Can you copy the material below word for word, from the line that contains "Task: Collapse the 产品介绍 folder" through the end of the material, both included, and omit the pictures?

===============

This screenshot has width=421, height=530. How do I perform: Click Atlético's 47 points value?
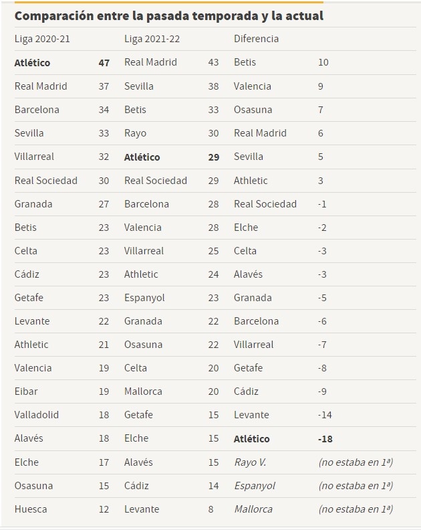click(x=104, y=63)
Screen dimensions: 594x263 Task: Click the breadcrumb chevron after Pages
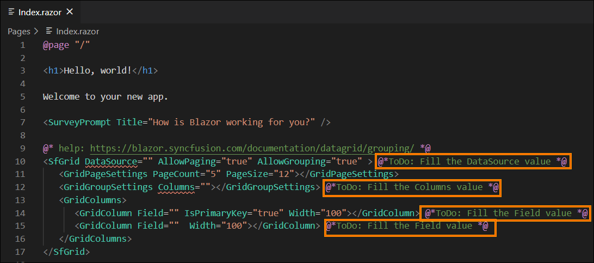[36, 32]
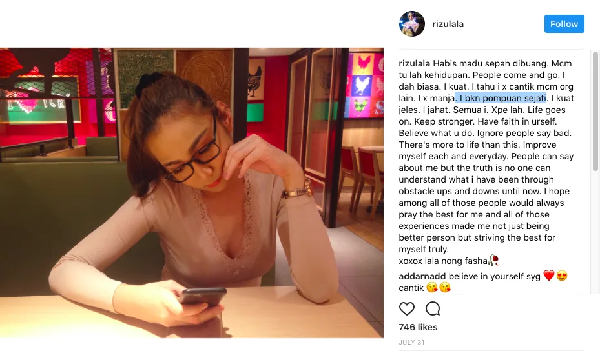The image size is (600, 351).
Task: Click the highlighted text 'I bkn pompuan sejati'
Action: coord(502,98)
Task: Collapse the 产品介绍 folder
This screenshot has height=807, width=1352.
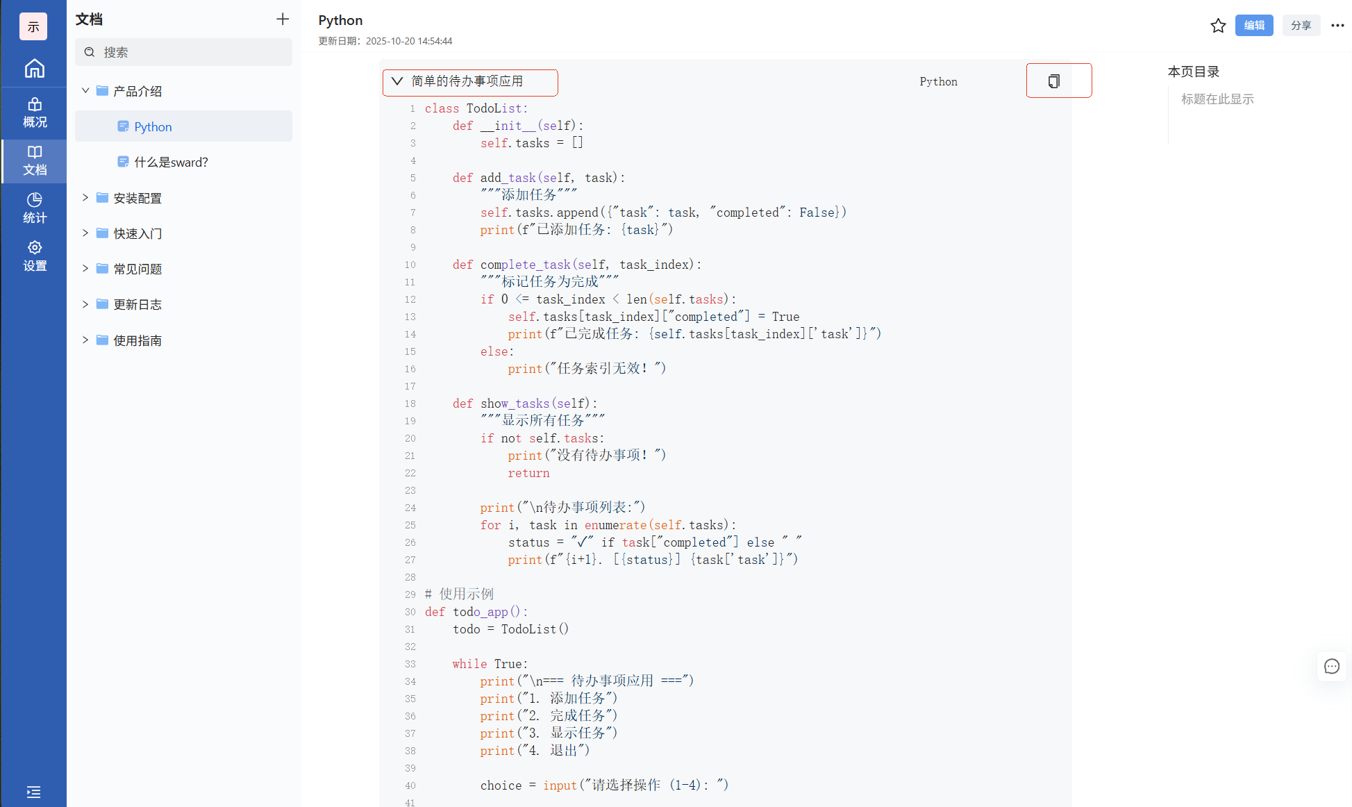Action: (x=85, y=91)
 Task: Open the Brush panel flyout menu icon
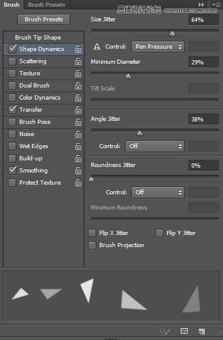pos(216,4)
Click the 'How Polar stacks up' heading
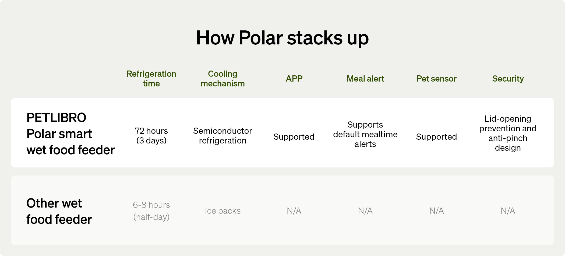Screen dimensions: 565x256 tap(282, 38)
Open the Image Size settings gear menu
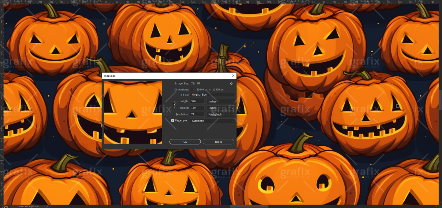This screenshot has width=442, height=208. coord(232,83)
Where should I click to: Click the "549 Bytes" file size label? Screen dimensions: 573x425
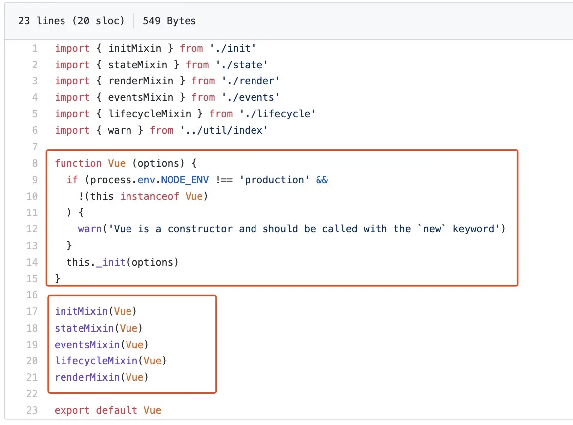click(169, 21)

===============

**Correct output**:
Task: Collapse the 产品介绍 folder
This screenshot has height=807, width=1352.
Action: (x=85, y=91)
 Task: Open the Brush panel flyout menu icon
pos(216,4)
Click the 'How Polar stacks up' heading
Screen dimensions: 565x256 tap(282, 38)
Open the Image Size settings gear menu
This screenshot has width=442, height=208. coord(232,83)
Where should I click to: Click the "549 Bytes" file size label? Screen dimensions: 573x425
click(169, 21)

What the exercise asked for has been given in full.